Muğla / Datça - Muğla'nın Datça İlçesi'ne bağlı Hızırşah Köyü'nde, Hacı Bektaş Veli Anadolu Kültür Vakfı tarafından bu yıl ikincisi düzenlenen şenlikte Aleviler'in sorunları ele alındı.
Muğla'nın Datça İlçesi'ne bağlı Hızırşah Köyü'nde, Hacı Bektaş Veli Anadolu Kültür Vakfı tarafından bu yıl ikincisi düzenlenen şenlikte Aleviler'in sorunları ele alındı. Hacı Bektaş Veli Anadolu Kültür Vakfı Genel Başkanı Ercan Geçmez, "Türkiye'nin daha düzgün ve daha barışık yaşayabilmesi için Alevi kültürüne ihtiyacı vardır" dedi.
Kültür ve Turizm Bakanlığı ile Datça Belediyesi'nin de katkılarıyla düzenlenen şenliğe, Hacı Bektaş Veli Anadolu Kültür Vakfı Genel Başkanı Ercan Geçmez ve çok sayıda davetli katıldı.
Şenliğin açılış konuşmasını yapan Geçmez, hükümetin çağrısı ile düzenlenen çalıştayları ağır bir dille eleştirdi. Alevi çalıştaylarının Aleviler adına kötü bir sınav olduğuna değinen Geçmez, "Beş Yıldızlı otellerde dört gün beş gün tatil yapıp, onun keyfini çıkartmaya çalıştılar. Bu yol keyif yolu değildir. Herkes bilsin ki, bu yol kıldan ince, kılıçtan keskindir" dedi.

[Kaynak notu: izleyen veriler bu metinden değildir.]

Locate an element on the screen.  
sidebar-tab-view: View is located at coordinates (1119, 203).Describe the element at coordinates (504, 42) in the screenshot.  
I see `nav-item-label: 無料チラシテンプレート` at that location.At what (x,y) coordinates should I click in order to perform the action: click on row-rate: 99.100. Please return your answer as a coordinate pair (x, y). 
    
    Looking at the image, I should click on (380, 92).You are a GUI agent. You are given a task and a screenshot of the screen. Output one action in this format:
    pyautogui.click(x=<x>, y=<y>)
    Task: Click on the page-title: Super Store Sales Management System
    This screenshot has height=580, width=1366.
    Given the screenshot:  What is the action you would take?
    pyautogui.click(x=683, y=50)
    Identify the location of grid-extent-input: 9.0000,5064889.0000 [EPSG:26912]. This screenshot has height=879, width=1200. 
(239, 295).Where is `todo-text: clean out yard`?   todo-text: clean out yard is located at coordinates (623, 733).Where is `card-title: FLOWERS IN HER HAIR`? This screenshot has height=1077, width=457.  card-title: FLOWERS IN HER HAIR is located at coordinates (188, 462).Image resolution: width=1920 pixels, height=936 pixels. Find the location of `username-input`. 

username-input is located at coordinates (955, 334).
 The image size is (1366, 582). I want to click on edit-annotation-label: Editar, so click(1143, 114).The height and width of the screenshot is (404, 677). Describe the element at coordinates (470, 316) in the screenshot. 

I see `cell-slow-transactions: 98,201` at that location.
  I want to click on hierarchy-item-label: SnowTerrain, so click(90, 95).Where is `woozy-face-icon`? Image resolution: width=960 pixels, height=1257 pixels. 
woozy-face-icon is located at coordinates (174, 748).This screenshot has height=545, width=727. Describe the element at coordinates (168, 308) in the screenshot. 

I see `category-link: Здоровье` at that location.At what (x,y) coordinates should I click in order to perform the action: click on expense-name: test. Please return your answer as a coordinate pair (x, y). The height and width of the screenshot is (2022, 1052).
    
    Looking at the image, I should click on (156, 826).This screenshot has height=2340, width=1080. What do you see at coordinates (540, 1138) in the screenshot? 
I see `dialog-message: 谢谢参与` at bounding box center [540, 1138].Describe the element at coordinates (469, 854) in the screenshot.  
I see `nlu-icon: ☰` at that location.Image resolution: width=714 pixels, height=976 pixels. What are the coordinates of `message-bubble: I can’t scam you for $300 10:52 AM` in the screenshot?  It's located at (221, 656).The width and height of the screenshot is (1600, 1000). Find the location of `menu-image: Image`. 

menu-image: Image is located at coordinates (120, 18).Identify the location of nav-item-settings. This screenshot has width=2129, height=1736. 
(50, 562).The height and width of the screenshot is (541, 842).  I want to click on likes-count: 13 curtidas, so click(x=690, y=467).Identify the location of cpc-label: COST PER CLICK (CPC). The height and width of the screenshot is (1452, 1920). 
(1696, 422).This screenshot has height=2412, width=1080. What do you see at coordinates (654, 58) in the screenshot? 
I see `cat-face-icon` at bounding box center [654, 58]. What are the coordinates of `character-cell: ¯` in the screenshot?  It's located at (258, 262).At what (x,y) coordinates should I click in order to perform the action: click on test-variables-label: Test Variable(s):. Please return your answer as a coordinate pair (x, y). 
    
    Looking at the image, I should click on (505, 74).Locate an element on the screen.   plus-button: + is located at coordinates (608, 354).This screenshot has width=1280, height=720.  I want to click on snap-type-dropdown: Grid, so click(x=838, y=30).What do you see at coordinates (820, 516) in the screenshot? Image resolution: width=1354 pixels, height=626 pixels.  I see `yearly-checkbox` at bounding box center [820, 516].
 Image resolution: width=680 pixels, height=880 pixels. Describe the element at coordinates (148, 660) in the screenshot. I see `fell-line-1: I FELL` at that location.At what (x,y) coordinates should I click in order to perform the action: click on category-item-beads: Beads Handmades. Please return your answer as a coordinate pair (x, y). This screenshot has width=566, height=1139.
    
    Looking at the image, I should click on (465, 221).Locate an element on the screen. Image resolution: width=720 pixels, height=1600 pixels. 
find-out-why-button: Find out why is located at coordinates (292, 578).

Aleviler'in Selçuklu ve Osmanlı döneminden beri zulme uğradığını iddia eden Geçmez, şunları söyledi:
"İnancımızın dilini dahi bize unutturdular. Başka bir dille konuşmamızı, selam vermemizi, çocuğumuzu yetiştirmeyi öğretmeye çalıştılar. Ama başaramadılar. Kellerimizi aldılar, canlı canlı yaktılar, katliama uğrattılar. Ama halen Aleviler, 'Yolumuz Ali yoludur, Kabemiz insandır' diyorlar. Türkiye'nin daha düzgün ve daha barışık yaşayabilmesi için Alevi kültürüne ihtiyacı vardır. Bizim için insanın doğduğu yer, konuştuğu dil, inandığı değerler çok önemlidir. Onları asimile etmek bizim görevimiz değildir. 'Aslonan insandır' deriz. ve ondandır ki düşmanımızın dahi insan olduğunu unutmayız. Bu ülkede birbirimizi düşman etmeye çalıştılar. Kiminin dininden ötürü ötekileştirilmeye çalışıldı. Kimi dilinden ötürü, kimi siyasi değerinden ötürü. Ama sonuçta bizi düşman edenler kendi çıkarları, gelecekleri ile ilgili ciddi imparatorluklar kurarlarken, yine ezilen biz olduk. Yine ölenler öldürülenler bizim çocuklarımızdı. "
Konuşmasında Aleviler'e de seslenen Geçmez, "Birbirimizi anlamayız. Bir Alevi'nin inancı ne kadar kıymetli ise bir Sünni'nin inancı da Alevi'nin gözünde o kadar kıymetli olmalıdır" dedi.
Alevi örgütleri olarak hükümete sorunları çok net bir şekilde aktardıklarına da değinen Geçmez, "Biz 'Aleviler'in ibadethanesi cemevidir' dediğimizde, 'Siz İslam'ı mı bölmek istiyorsunuz? İslam'ın tek ibadethanesi camidir' diyerek bizi bölücülükle suçladılar. Oysa ki özgürlükçü olduğunu söyleyen hükümet, hak gasplarına karşı Avrupa'da sürekli konuşan Başbakanımız, 'Asimilasyon insanlık suçudur' diyen, Almanya'da Türk çocuklarının Türkçe eğitimi verilmemesinden ötürü, Alman Başbakanı Markel'e o gün, 'İnsanlık suçudur' diyen Başbakanımız, Türkiye'de Aleviler'in din ve diyanetle ilgili isteklerini bölücülük ve teröristlik olarak nitelendiriliyor" diye konuştu.